§ **Records to use**:

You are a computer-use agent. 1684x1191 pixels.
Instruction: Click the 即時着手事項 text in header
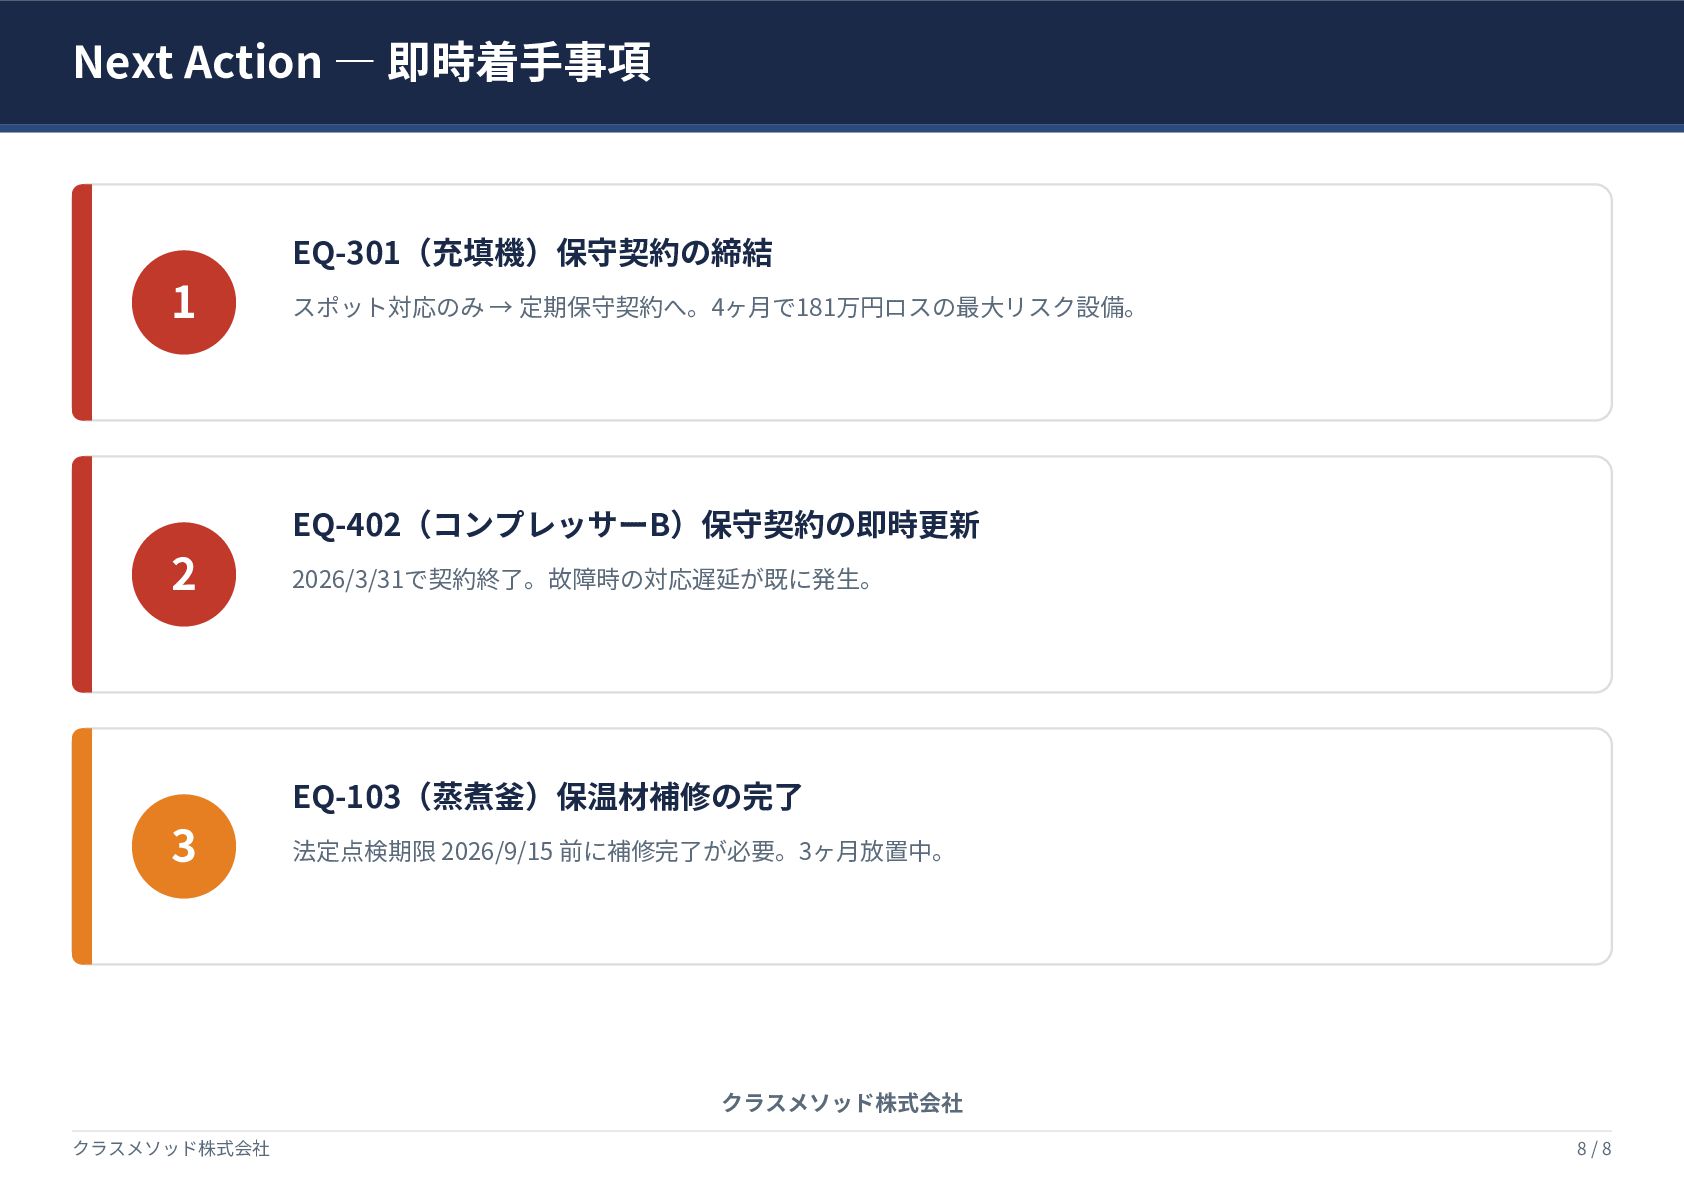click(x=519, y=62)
---
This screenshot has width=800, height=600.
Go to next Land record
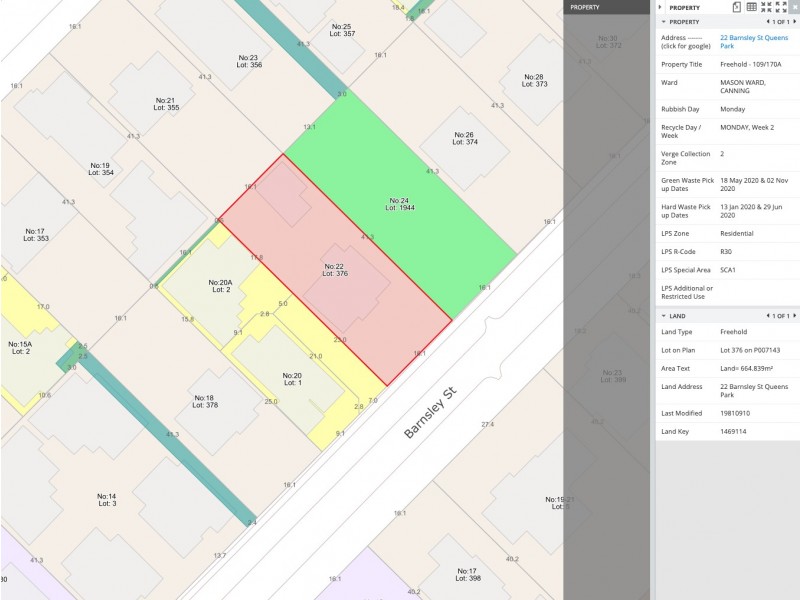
--
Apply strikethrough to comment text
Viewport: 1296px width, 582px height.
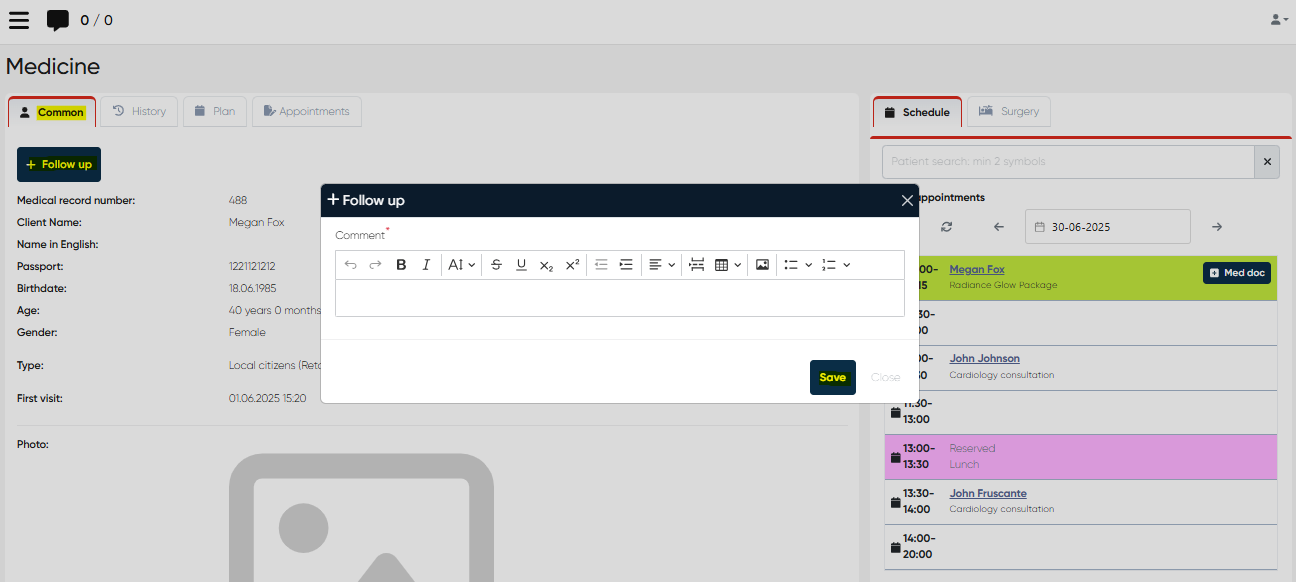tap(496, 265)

§ **Task instructions**: Starting at the line that has "This screenshot has width=800, height=600." in the records above, restate word for word every line until the one that has "Go to next Land record", and include that one as well.

§ **Result of the exercise**:
This screenshot has width=800, height=600.
Go to next Land record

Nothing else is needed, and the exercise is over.